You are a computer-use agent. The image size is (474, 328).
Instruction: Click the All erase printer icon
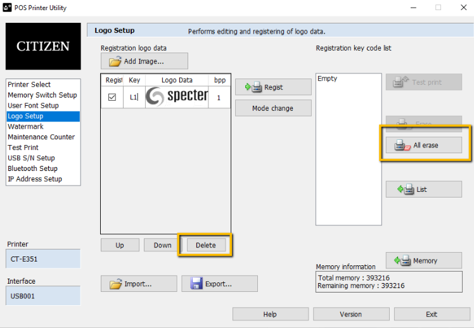tap(402, 146)
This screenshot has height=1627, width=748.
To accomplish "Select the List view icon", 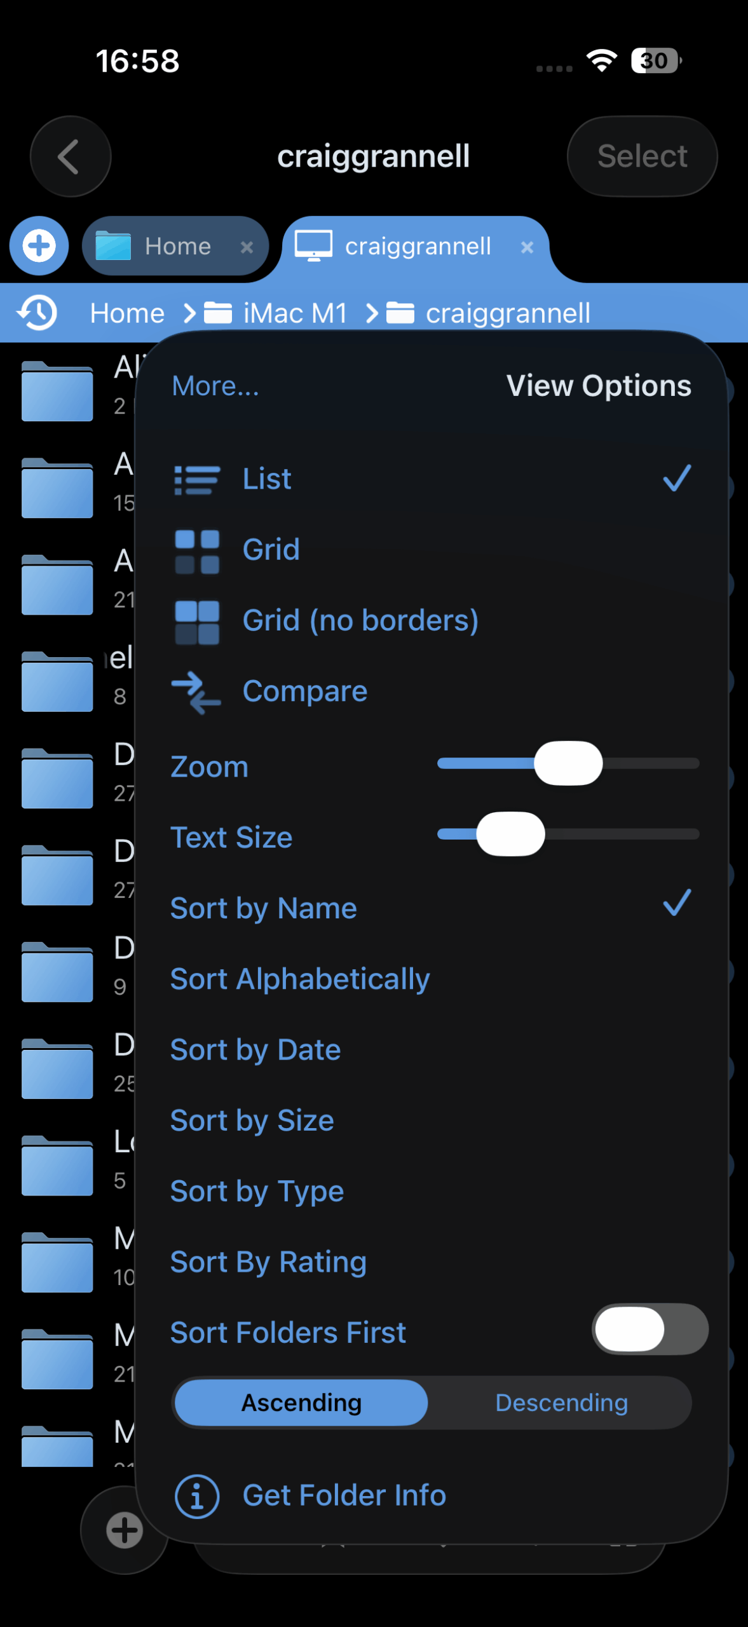I will [197, 479].
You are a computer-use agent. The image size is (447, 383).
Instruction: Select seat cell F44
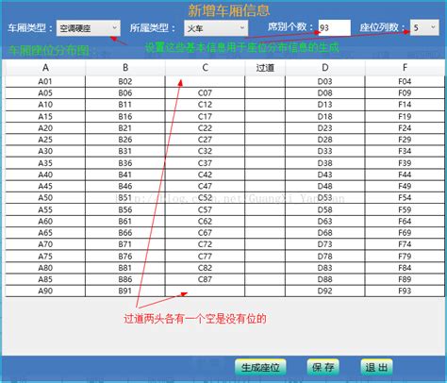click(405, 175)
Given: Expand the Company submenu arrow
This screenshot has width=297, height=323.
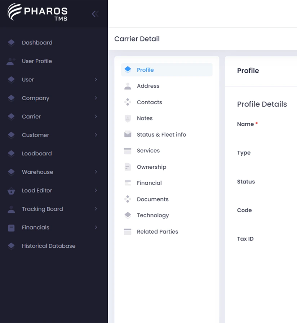Looking at the screenshot, I should pos(96,98).
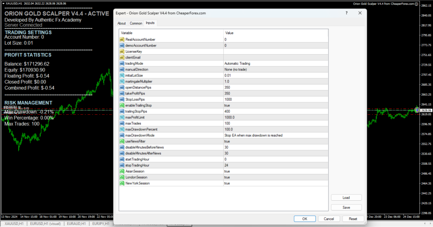Toggle the useNewsFilter value
This screenshot has width=433, height=227.
click(x=275, y=141)
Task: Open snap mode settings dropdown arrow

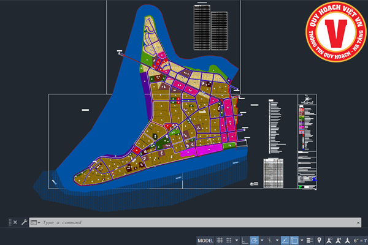Action: point(237,239)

= EXERCISE =
From the line that contains "This screenshot has width=297, height=323." to the end of the material above, output every line exactly, both ends included, but leave out any pictures.

= REPLY =
This screenshot has width=297, height=323.
Looking at the screenshot, I should pos(96,98).
Toggle the useNewsFilter value
This screenshot has width=433, height=227.
click(x=275, y=141)
Task: Open snap mode settings dropdown arrow

Action: point(237,239)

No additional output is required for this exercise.